RECOGNITION OF COMORBIDITY

Psychiatric teams and substance misuse services fail to identify significant proportions of patients with such comorbidity on their case-loads. In a four-centre cross-sectional survey, Weaver et al () found that nearly half of patients treated within community mental health teams reported problem substance use in the past year, and up to three-quarters of substance misuse patients had had psychiatric disorders in the past year. Most patients with substance misuse problems on psychiatric case-loads received no substance misuse interventions, and a third of substance misuse patients with mental health problems did not receive any mental health intervention.

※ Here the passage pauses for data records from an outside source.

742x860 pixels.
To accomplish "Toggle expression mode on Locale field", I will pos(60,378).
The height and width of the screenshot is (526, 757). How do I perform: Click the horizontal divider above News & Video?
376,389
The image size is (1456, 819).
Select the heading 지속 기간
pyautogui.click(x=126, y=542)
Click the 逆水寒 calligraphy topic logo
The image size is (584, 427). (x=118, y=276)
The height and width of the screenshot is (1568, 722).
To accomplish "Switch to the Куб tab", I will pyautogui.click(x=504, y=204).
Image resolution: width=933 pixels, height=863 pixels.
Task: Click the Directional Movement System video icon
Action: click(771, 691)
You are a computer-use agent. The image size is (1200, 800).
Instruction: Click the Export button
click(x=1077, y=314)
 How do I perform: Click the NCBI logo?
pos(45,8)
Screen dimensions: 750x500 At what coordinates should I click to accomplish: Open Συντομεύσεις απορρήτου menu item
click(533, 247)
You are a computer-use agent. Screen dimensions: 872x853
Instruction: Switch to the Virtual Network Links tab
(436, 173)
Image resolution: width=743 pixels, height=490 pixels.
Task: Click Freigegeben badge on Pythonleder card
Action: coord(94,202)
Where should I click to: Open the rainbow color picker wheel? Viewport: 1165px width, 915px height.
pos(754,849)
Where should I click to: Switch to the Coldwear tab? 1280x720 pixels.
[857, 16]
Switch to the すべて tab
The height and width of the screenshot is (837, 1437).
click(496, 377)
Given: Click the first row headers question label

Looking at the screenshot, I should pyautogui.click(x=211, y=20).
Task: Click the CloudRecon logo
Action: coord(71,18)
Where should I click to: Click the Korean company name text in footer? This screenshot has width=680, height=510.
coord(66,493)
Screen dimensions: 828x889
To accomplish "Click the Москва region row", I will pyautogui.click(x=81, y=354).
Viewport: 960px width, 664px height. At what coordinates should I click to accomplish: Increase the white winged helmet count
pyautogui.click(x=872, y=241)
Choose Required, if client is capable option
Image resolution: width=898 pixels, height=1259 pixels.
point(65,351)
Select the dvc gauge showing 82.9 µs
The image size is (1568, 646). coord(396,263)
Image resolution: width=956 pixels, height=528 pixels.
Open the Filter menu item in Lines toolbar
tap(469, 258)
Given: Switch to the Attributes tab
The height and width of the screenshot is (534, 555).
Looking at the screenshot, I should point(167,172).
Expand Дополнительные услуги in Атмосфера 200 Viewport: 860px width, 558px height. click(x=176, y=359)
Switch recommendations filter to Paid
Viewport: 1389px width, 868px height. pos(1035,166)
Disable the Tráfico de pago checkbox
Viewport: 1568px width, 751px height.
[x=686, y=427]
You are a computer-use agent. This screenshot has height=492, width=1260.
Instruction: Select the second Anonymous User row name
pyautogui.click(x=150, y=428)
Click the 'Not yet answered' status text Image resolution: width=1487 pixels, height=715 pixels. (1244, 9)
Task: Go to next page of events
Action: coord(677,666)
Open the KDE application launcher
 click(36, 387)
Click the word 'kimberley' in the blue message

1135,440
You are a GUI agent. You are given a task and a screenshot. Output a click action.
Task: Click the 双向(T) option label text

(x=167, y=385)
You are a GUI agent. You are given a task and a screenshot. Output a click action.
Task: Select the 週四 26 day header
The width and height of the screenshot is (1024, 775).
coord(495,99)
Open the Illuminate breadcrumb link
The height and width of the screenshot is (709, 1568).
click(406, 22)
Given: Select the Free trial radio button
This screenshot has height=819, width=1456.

The authors suggest that a new approach is needed to enable psychiatric and substance misuse services to offer evidence-based treatment of comorbid conditions.

ITT AND CACE

In a randomised trial, an intention-to-treat (ITT) estimate is valid only if there is 100% acceptance of the treatment among those offered it, and if none of those randomly allocated to the control condition gets access to the treatment. Dunn et al (), using data from a large trial subject to non-compliance and loss to follow-up, illustrate the estimation of a CACE (complier average causal effect), an estimate of the effect of treatment in those patients who comply with the treatment offered. The authors suggest that such an analysis should be seen as complementary to a prior ITT analysis but not a replacement for it.

THE IMPACT OF MILITARY HAZARDS

While assessing the impact of military hazards after the event, in an ideal world we would have objective, independent, contemporary records of these hazards, but this is rarely the case. Wessely et al (), studying UK armed forces, assess changes in the recall of military hazards following both fighting (in the Gulf War of 1991) and peacekeeping (in Bosnia). Reporting of hazards following conflict was not static and was associated with current self-rated perception of health. Reporting of hazards, particularly exposure to depleted uranium and various chemicals, increased with the passage of time following the Gulf War.